Radical media, politics and culture.

Michael Löwy Reviews Franklin Rosemont's <I>Joe Hill</i>

While the U.S. "Big Media" rarely notice books that challenge the dominant ideology, this is not always so in other lands. Franklin Rosemont’s Joe Hill: The IWW and the Making of a Revolutionary Workingclass Counterculture (Charles H. Kerr, 2003) -- see Peter Linebaugh’s review here -- has not been mentioned in the New York Times or Newsweek, but here is an informative notice from the current (January 2004) issue of Le Monde Diplomatique, a paper with over 400,000 readers, published in Paris in nine languages. Reviewer Michael Lowy’s books in English include Redemption and Utopia: Jewish Libertarian Thought in Central Europe and Romanticism Against the Tide of Modernity.

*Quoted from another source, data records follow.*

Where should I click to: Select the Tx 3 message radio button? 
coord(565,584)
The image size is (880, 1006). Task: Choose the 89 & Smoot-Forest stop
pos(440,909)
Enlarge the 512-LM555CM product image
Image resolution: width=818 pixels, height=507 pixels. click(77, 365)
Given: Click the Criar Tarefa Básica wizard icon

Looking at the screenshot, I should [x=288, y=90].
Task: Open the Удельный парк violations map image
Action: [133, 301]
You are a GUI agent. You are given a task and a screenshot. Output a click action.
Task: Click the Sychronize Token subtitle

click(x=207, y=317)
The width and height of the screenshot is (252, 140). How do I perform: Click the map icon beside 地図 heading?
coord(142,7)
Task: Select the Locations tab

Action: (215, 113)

Franklin Rosemont's Joe Hill

Michael Löwy

This is a splendid biography of Joe Hill (1877-1915), the legendary figure of American radicalism -- poet, composer, songwriter, cartoonist, and union militant, executed by the authorities of the State of Utah in 1915 after a notorious frame-up trial.

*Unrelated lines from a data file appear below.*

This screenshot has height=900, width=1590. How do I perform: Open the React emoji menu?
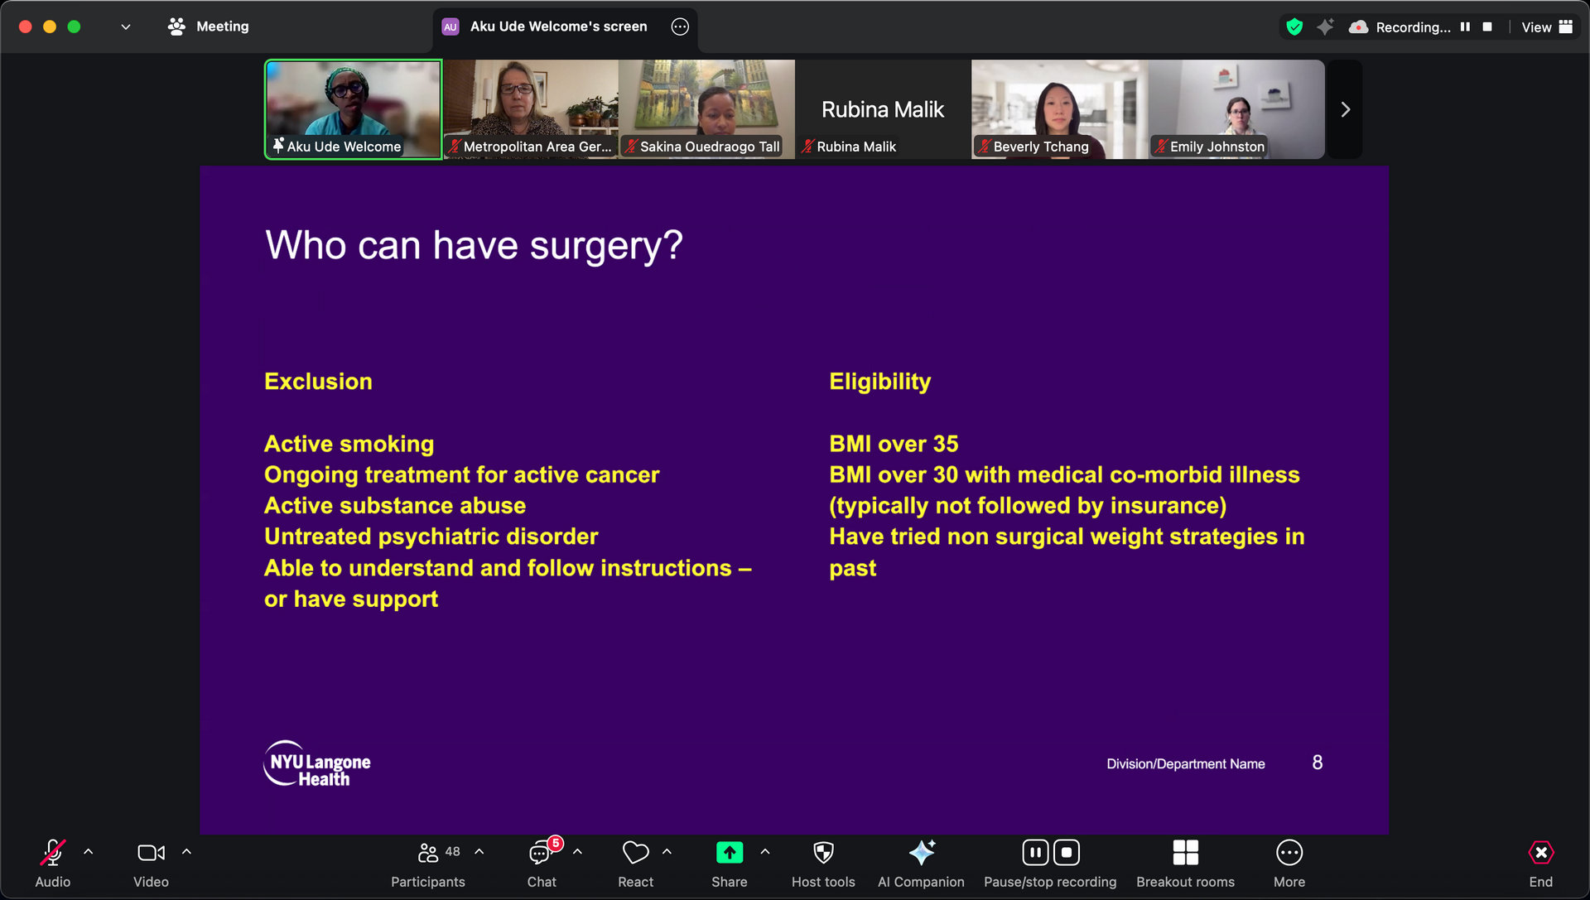click(x=635, y=864)
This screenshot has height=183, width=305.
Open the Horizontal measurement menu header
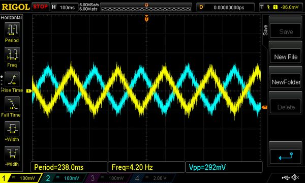tap(11, 17)
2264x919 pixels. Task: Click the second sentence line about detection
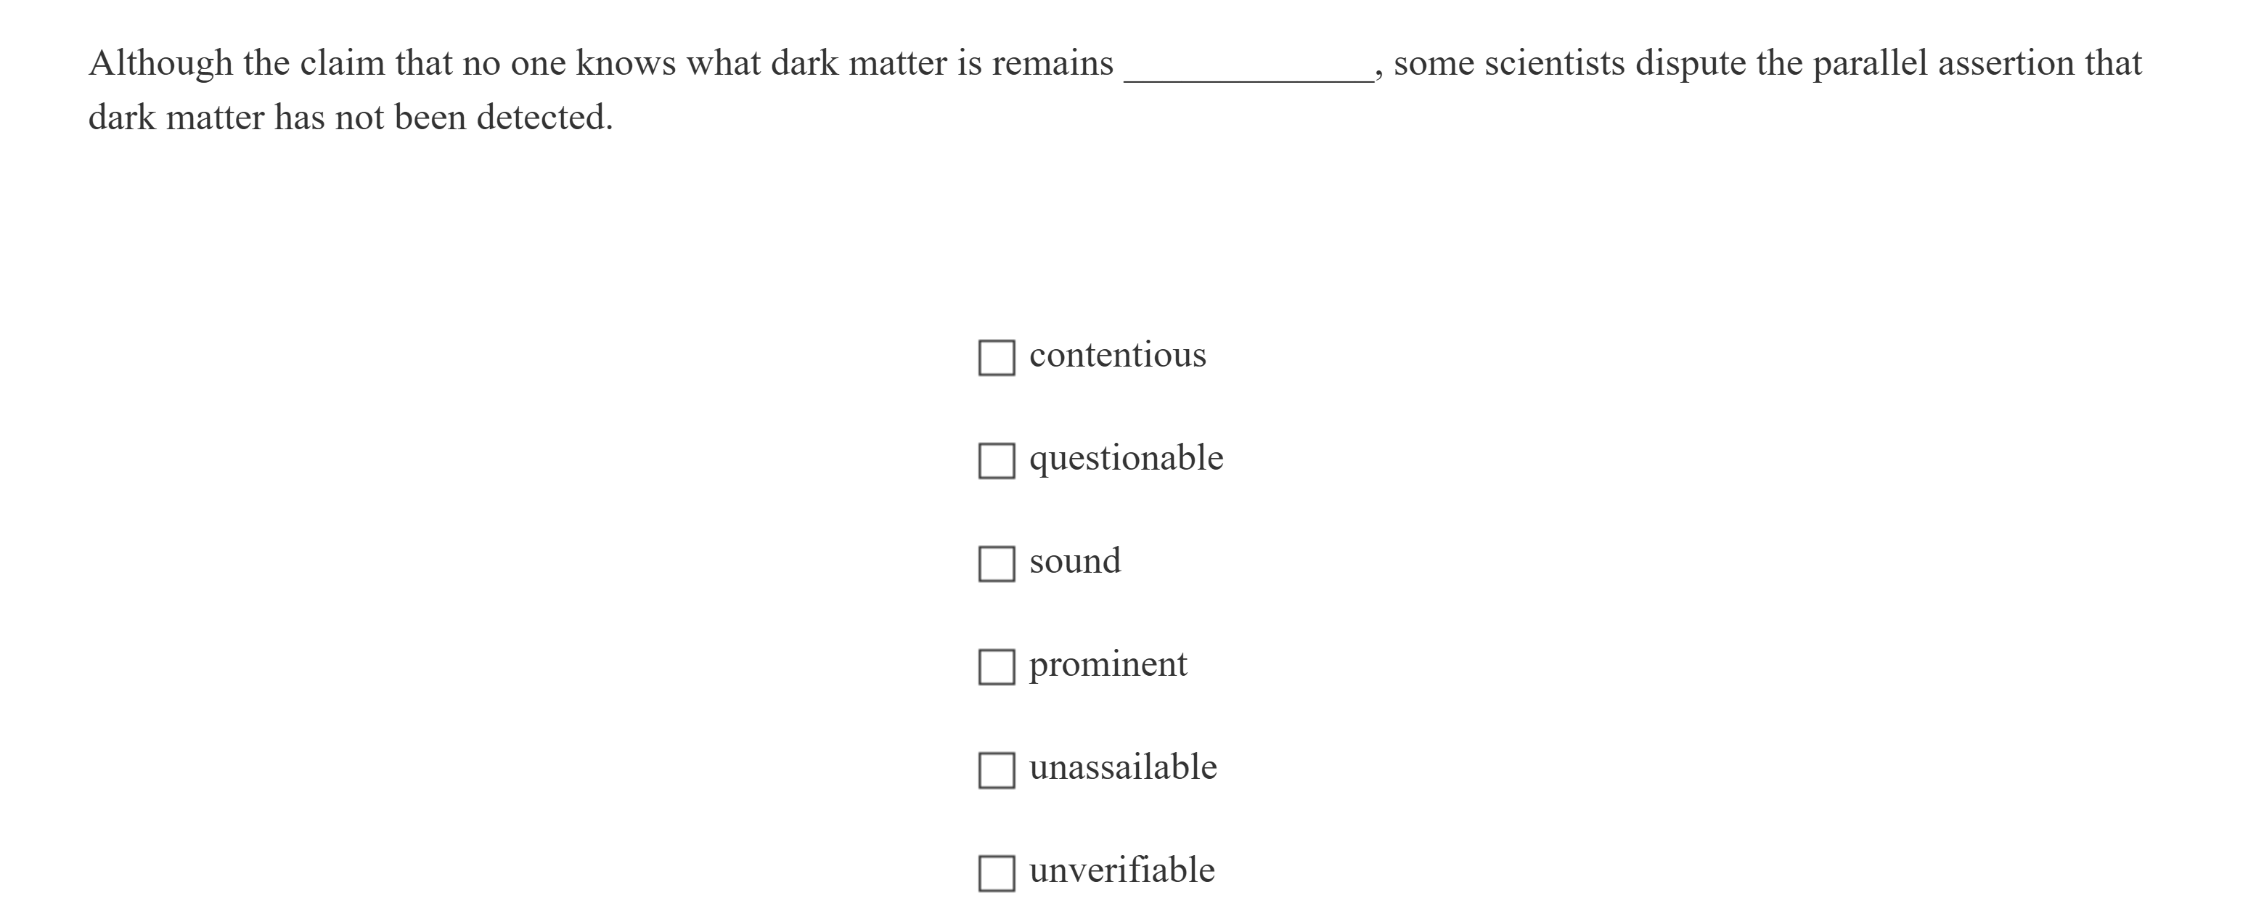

But this book is also a history of the counterculture created by the Industrial Workers of the World (IWW), the great revolutionary union movement in North America. The author analyzes the internationalist, anti-racist, anti-sexist, and profoundly subversive spirit of this movement, emphasizing the humor, poetry, creativity, and romanticism of its culture, which in many respects seems to anticipate surrealism.

Abundantly illustrated with images, drawings, comics, and paintings produced by Joe Hill and his IWW friends and fellow workers, this 639-page book restores a too-little-known chapter in the history of the North American workers’ movement.